How Much Should the OEMs Help You?


j0386501In my editor’s note for our September issue (also my previous blog posting), I wonder whether the dealer closings are slowing — or have just begun. Evidence provided by ADP Lightspeed suggests the former. But some industry insiders fear another wave of closings in the fall.

If the overall unit decline through June, as reported by the MIC, is 42 percent, then dealers in pockets of the country are suffering even more. Such large declines combined with the scarcity in commercial credit means many franchised dealers are having trouble making payroll. And they are likely falling behind in their payments to some of their largest creditors, their OEMs. (Obviously I’m excluding the minority of dealers who buy their inventory outright — more on them later.)

This brings me to my main question: How much assistance should the OEMs provide to ailing dealers?
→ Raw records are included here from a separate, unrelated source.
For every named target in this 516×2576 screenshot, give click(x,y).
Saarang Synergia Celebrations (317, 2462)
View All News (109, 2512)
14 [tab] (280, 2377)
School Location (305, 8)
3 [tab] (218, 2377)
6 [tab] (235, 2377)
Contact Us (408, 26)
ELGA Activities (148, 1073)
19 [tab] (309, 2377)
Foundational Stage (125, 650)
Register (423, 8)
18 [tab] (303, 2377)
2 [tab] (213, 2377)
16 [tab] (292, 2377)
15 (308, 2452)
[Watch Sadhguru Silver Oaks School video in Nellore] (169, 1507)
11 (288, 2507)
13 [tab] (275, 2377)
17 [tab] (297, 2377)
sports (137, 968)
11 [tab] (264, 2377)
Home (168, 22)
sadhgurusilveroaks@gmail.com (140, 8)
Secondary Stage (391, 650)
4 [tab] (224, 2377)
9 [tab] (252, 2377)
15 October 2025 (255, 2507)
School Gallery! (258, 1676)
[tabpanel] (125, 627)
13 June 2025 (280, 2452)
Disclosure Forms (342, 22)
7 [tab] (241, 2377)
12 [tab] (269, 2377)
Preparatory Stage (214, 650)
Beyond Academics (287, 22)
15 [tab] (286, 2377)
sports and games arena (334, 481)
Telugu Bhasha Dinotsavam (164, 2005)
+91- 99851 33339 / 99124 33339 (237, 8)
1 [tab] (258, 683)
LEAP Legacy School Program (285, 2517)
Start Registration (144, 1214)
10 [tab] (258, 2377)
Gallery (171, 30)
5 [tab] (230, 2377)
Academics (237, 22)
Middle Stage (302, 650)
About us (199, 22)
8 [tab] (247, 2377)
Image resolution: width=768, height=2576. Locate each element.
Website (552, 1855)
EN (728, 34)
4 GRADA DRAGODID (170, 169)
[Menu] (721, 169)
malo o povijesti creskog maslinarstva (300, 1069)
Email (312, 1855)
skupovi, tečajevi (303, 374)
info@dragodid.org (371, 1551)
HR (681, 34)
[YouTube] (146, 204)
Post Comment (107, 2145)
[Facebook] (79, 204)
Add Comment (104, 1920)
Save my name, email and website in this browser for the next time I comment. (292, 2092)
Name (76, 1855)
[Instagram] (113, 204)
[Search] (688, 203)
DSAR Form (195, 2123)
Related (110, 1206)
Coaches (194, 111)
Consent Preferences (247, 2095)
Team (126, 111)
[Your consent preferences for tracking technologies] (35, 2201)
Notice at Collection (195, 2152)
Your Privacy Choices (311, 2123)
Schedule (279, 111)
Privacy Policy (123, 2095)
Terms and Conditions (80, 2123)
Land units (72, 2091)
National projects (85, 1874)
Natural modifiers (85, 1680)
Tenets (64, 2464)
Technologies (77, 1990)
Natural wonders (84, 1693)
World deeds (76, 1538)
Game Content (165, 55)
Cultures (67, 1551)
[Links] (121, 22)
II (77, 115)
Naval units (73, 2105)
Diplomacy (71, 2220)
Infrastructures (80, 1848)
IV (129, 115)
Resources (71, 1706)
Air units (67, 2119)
Financial advisers often say that people should have enough savings to cover six months of living expenses. I don’t know if this applies to small businesses, but if you consider the falling-off point as last October, some dealers (many of whom are in the Sun Belt) have suffered 50-percent-plus declines for about 11 months. Most of these dealers didn’t anticipate such declines (how could they?), and many don’t have enough money to counteract them. So they’re cutting down costs in the hopes of riding out the recession.

But you can cut only so much. Consider flooring again. A dealer commenting on our website says the OEMs should provide flooring relief; otherwise, a large percentage of dealers will perish. So far, he claims, the OEMs have done nothing.

That’s one dealer viewpoint. Other dealers think the exact opposite. I’m talking now of those well-off dealers who often don’t even need flooring. The owners of two major stores in Southern California, for example, say they resent the OEMs’ efforts to keep sinking stores afloat. They ask, why shouldn’t these overly leveraged stores be allowed to go out of business? It will result in less competition for us.

But even one of these Southern California dealers praises Kawasaki for paying dealer holdbacks every two months instead of every six. So it seems even these healthy dealers appreciate some assistance. “Too much help” is debatable.

I think a great article for us would be a summary of how each OEM has changed its policies since last October. Dealers would find such a comparison among the OEMs interesting — regardless of how they stand on the assistance issue.

Here’s another complaint I’ve heard from healthy dealerships: The new volume of sales simply can’t support so many dealerships. Closings are necessary. These successful dealers may even take issue with my hoping in the previous blog that failed dealers at least find a buyer.

But how permanent is this new volume of sales? Are we on the cusp of a major rebound? Every economist and every corporation in the country is trying to answer this. And so are the OEMs. Perhaps it would cost them more money to have a bunch of stores close and then open up new points when the economy rebounds. In that case, it would be to their benefit to help ailing stores survive. But if these numbers are going to be the norm for the next few years, then perhaps we do have too many stores.

So basically I think the OEMs will do whatever they think is in their best interest, as many of them (if not all) are legally bound to do.

Have an opinion on OEM assistance, or some data to share? Please post it below. You can also e-mail me at I will respect confidentiality requests.

One Response to “How Much Should the OEMs Help You?”

  1. michael milstaed Says:

    The rush to sign up everyone under the sun will not pay off as 2009 season slows even more. Small dealerships suffer the most because already cut to the bone simply have nothing left to cut. Cut personal and no one to do what service comes in, the only saving grace would be not holding a lot of inventory but when pushed to get as many as possible on credit was now a big mistake. the distributors still push more more more and punish those who do not buy more or stock.